Steven Soderbergh non si stanca mai di reinventarsi. Tra i più poliedrici e versatili registi della sua generazione, realizza film dalla fine degli anni ’80. All’età di soli 26 anni .ha vinto la Palma d’oro a Cannes, per la sua prima opera da regista “Sex, Lies and Video”. Alla Berlinale 2018 si è presentato in concorso con “Unsane”.
Claire Foy star di The Crown è una giovane donna, vittima di uno stalker, che decide di lasciare la sua Boston e tentare di rifarsi una vita in un’altra città. Quando però, cercando conforto da una terapista, viene costretta alla permanenza forzata in un istituto psichiatrico, dovrà confrontarsi con la sua più grande paura… È reale o frutto della sua mente?

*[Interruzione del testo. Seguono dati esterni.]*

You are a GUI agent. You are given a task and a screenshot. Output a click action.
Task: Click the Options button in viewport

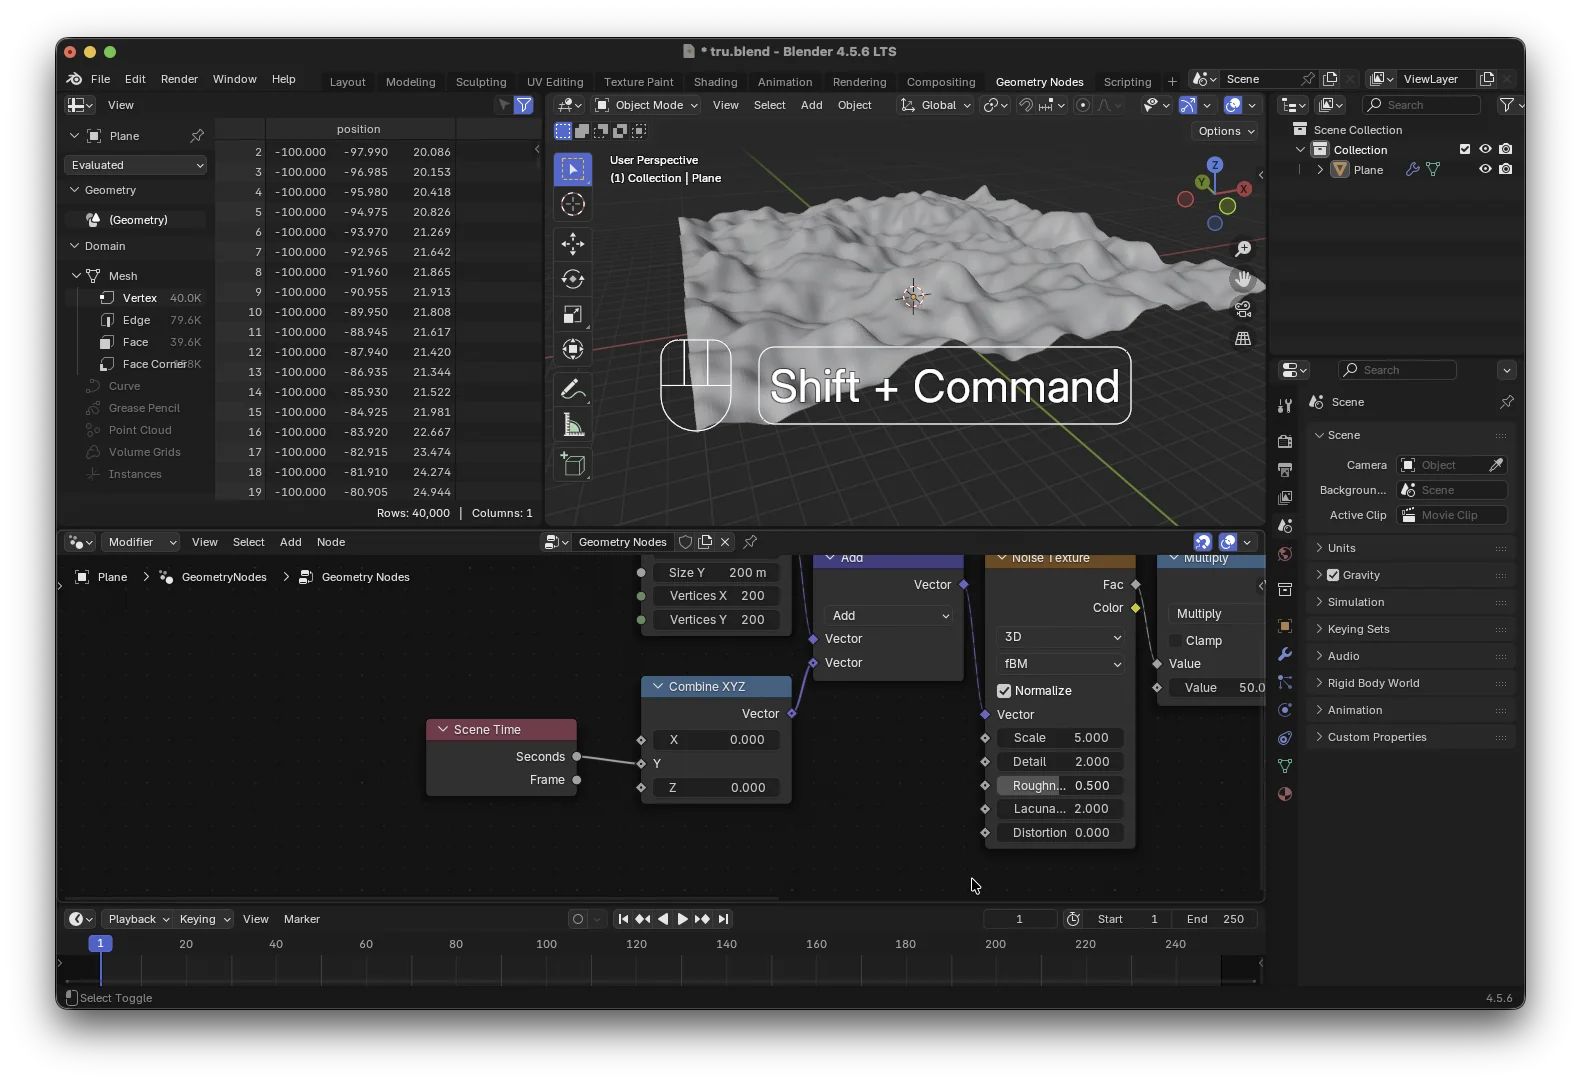[1225, 131]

Unsane è un thriller psicologico ad alta tensione, low budget e girato interamente in sole due settimane con I-Phone. “Smartphone e tablet sono il futuro – ha affermato Soderbergh in conferenza stampa – e sono anche mezzi per consumare video. Per il regista americano vedere le immagini del telefonino su un grande schermo dovrebbe creare nello spettatore un senso di deja vu inquietante Alcuni mesi fa, Soderbergh ha presentato l’app “Mosaic”, una sorta di film interattivo con Sharon Stone che si evolve a seconda delle scelte dello spettatore. Prima di Unsane, almeno altri due film sono stati girati con degli iPhone. Ci riferiamo a “Tangerine” di Sean Baker e l’horror “Hooked Up” di Pablo Larcuen.

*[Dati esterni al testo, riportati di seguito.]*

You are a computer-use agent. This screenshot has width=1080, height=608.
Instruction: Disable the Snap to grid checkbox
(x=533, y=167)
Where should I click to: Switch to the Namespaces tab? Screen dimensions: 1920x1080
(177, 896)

Foy offre una performance eccezionale come donna che si ritrova improvvisamente intrappolata ed esposta a una (presunta o vera) cospirazione. Uno scenario tutt’altro che nuovo come punto di partenza per un film ma per Soderbergh diventa un utile espediente narrativo per denunciare il sistema sanitario americano ormai alla mercé dello strapotere delle assicurazioni sanitarie. Il film mostra medici che hanno tutto l’interesse a sottoporre i propri pazienti a una marea di esami e terapie, anche superflui per ricevere i rimborsi dalle assicurazioni. Anche in “Effetti collaterali” presentato in concorso alla Berlinale cinque anni fa, il regista americano ha raccontato le ambiguità del sistema sanitario degli Stati Uniti.

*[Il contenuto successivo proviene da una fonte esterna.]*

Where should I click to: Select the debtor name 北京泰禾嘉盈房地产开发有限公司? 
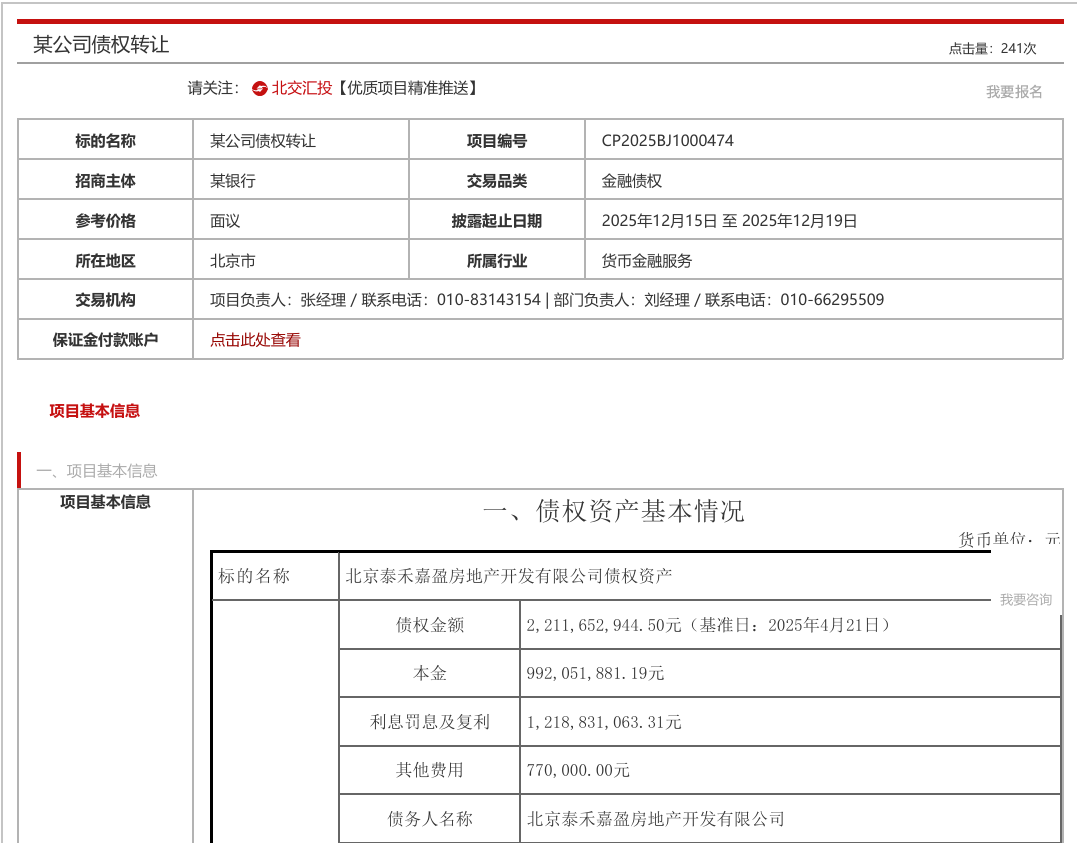click(x=656, y=819)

“Girare con l’Iphone mi ha permesso di entrare nella prospettiva dei personaggi, tenendo la lente vicinissima al loro viso senza aspettare i tempi delle macchine da presa “. Negli ultimi cinque anni, Soderbergh, ha più volte annunciato di voler lasciare il cinema. “Ho capito che amo il mio lavoro, anche se le regole del cinema spesso mi frustrano. Per questo considero Unsane una delle esperienze più liberatorie che abbia mai avuto come regista perché sono tornato a fare film con uno spirito da adolescente”.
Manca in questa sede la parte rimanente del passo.